南海地震研究と対策に先駆的はたらきをされている岡村眞高知大学理学部教授の見解が、大きく報道されています。
朝刊にあった原子力フォーラム全面広告の不愉快さを、打ち消して余りある内容でした。
左リンク《最新の報道》から「東洋町は処分地に不適」をごらんください。
「高知県・核廃棄物拒否条例請願署名用紙」をダウンロード
「東洋町は、地質や地震活動の観点から、国内で最もまずい場所のひとつ」です。
1 東洋町一帯が世界有数の地殻変動帯であり、次の南海地震予想震源域の真上にある。
2 地質の成り立ちは、東洋町〜室戸沖で海洋プレートと陸側プレートがぶつかり、もぐりこみ、ボロボロの状態。地下300mも1000mも同じ地質。
3 地質がぼろぼろだから、割れ目が多く地下水が通りやすい。地下水が地表に向かって流れ出す恐れもある。
4 南海地震は1万年の間に100回起きる。地震で地下がどう変形していくか、誰にもわからない。高レベル放射性廃棄物の人工バリアがバラバラになったり、深部の地下水が噴き出す恐れもある。

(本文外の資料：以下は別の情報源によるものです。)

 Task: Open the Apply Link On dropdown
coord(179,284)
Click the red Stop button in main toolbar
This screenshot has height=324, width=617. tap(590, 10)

5 高知県は全域が地殻変動帯なので地層処分に適した場所はない。
6 処分地選定は地質学的により安定した場所を探した上で、政府が国民に理解を求める努力をすべきでないか。地質条件に関係なく、手を挙げた市町村の中から処分地が選ばれるのはおかしい。
高知県には、すばらしい人材がいます。誇らしいです。
岡村教授は、伊方原発をめぐる裁判で、伊方原発の北側わずか6kmの沖に日本最大の活断層「中央構造線」があることを証言されました。防災科学のオープンクラスでは、いつも力強く烈しく語りかけておられ、どの学生も圧倒されたようすで、眠るひまもなさそうでした。